A.G.P./Alliance Global Partners (the “Placement Agent”) acted as the exclusive placement agent in connection with the Offering pursuant to the terms of a placement agent agreement, dated September 20, 2022, between the Company and the Placement Agent (the “Placement Agent Agreement”). Pursuant to the Placement Agent Agreement, the Company paid the Placement Agent a fee equal to 7.0% of the aggregate gross proceeds from the Offering. In addition to the cash fee, the Company issued to the Placement Agent warrants to purchase up to 20,833 shares of common stock (5% of the number of shares sold in the Offering (the “Placement Agent Warrants”)). The Placement Agent Warrants will be exercisable for a period commencing six months from issuance, will expire four years from the effectiveness of a registration statement for the resale of the underlying shares, and have an initial exercise price of $13.20 per share.
On October 31, 2022, the Company settled the claims filed against it by the plaintiff and one of the Company's former software vendors, Radaro, Inc.
On November 8, 2022, the Chapter 7 trustee of the bankruptcy estate of John Stephen Holmes filed an action against the Company, asserting that the cancellation of Mr. Holmes' preferred options on October 22, 2021, violated the automatic stay applicable to Mr. Holmes' Chapter 7 proceedings.

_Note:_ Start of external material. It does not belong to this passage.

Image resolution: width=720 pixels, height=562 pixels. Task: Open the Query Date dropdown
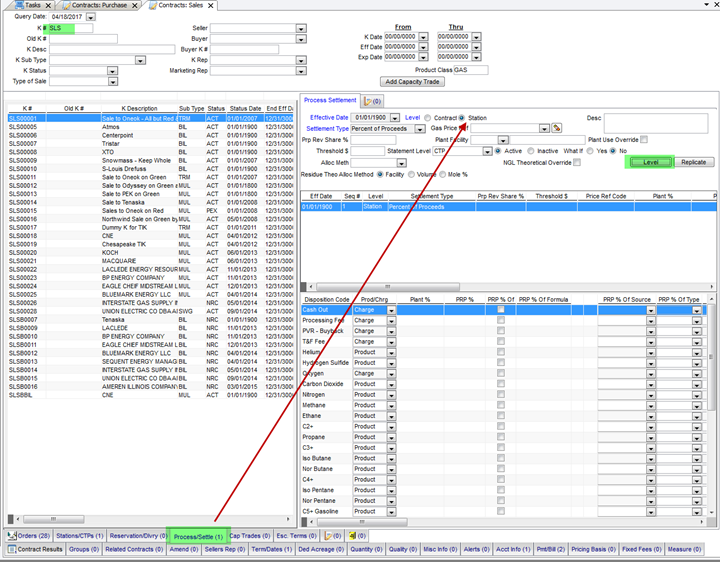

The matter is in the preliminary stages; the Company has not yet filed its response, but it plans to vigorously defend itself against the claim.
On November 14, 2022, the court in the Sunz case granted the plaintiff's motion for partial summary judgment, holding that ShiftPixy waived claims for years 2 and 3 of the applicable policy based upon claims disputes for which it did not serve a "dispute notice" within a six-month period as set forth in the applicable contracts.
On November 23, 2022, in the case filed against the Company by Kadima Ventures, an order was entered by the court, finding in favor of the Company and against Kadima in the amount of $5 million plus costs and fees. The order has not yet been reduced to a final judgment and will be subject to appeal.
Industrial Human Capital
At a special meeting of the stockholders of IHC (the SPAC sponsored by our subsidiary, ShiftPixy Investments, Inc.), held on October 14, 2022 (the “Meeting”), pursuant to a proxy statement, the stockholders by an affirmative vote of 73.70% of the 14,375,000 total shares of the Company’s common stock outstanding on the record date of September 6, 2022, approved IHC's proposed action to file an amended and restated certificate of incorporation (the “Amendment”) to extend the date by which the Company has to consummate a Business Combination from October 22, 2022, to April 22, 2023, or a such earlier date as determined by the board of directors. The Company accordingly filed the Amendment with the Secretary of State.
In connection with the Meeting, however, shareholders holding 11,251,347 Public Shares exercised their right to redeem their shares for a pro rata portion of the funds in the Trust Account. As a result, approximately $114,949,913.76 (approximately $10.2165 per Public Share) will be removed from the Trust Account to pay such holders, subject to applicable law. Following the redemption, the Company’s remaining Public Shares outstanding would be 248,653, and the amount left in the Trust Account would be substantially below the $5,000,001 minimum net tangible asset amount required by IHC's Amended and Restated Certificate of Incorporation to be available upon consummation of such Business Combination. IHC's efforts to secure the decisions of some shareholders to reverse their redemptions were unsuccessful, and IHC accordingly declined to fund the extension, cancelled the Amendment as filed with the Secretary of State of Delaware, and proceeded to cease operations, dissolve and unwind.
On November 9, 2022, the Company filed a Certificate of Correction with the Secretary of State of Delaware, effectively withdrawing the previously filed Extension Amendment. A Certificate of Dissolution was filed on November 14, 2022.